+++ Material for this task +++
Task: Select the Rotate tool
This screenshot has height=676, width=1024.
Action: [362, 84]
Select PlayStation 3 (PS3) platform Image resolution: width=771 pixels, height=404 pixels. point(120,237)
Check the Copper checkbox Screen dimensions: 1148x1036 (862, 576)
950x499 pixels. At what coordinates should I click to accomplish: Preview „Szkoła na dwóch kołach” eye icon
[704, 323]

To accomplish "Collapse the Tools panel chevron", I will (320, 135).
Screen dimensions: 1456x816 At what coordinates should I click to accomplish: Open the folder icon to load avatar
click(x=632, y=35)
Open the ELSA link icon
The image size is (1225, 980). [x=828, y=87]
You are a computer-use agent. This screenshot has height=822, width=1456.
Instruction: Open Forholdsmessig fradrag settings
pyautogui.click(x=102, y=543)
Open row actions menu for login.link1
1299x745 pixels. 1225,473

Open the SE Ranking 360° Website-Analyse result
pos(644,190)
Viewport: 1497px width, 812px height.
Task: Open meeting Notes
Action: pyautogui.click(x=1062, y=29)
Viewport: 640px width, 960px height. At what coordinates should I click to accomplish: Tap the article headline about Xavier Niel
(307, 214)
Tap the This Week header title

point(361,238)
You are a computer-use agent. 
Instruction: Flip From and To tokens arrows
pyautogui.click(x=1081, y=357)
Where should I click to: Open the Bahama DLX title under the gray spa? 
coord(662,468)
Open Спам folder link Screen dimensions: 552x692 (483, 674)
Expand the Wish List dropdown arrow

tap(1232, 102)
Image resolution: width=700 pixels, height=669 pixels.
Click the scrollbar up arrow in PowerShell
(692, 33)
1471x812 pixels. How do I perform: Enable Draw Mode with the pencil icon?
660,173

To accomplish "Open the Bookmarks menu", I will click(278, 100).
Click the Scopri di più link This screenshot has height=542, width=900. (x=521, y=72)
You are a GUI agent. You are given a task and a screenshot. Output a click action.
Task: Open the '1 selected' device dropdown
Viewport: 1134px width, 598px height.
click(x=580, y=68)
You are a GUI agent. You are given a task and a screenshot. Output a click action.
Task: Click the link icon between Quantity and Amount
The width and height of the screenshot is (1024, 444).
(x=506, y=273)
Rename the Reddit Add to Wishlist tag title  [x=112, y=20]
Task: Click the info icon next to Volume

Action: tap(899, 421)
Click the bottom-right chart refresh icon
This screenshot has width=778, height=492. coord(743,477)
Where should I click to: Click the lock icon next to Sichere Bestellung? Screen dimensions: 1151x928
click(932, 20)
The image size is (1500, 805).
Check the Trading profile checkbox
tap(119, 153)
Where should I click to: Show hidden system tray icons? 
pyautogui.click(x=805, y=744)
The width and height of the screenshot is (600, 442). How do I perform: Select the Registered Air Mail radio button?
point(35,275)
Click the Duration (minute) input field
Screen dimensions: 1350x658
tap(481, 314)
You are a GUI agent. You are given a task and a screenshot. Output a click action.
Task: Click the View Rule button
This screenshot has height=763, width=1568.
+++
The lines from the one containing "The image size is (1500, 805)." through the last line of the material above are to be copied exactly, both ends included.

#### The completed task:
The image size is (1500, 805).
Check the Trading profile checkbox
tap(119, 153)
Where should I click to: Show hidden system tray icons? 
pyautogui.click(x=805, y=744)
The width and height of the screenshot is (600, 442). How do I perform: Select the Registered Air Mail radio button?
point(35,275)
Click the Duration (minute) input field
Screen dimensions: 1350x658
tap(481, 314)
You are a GUI agent. You are given a task and a screenshot. Output a click action.
Task: Click the View Rule button
This screenshot has height=763, width=1568.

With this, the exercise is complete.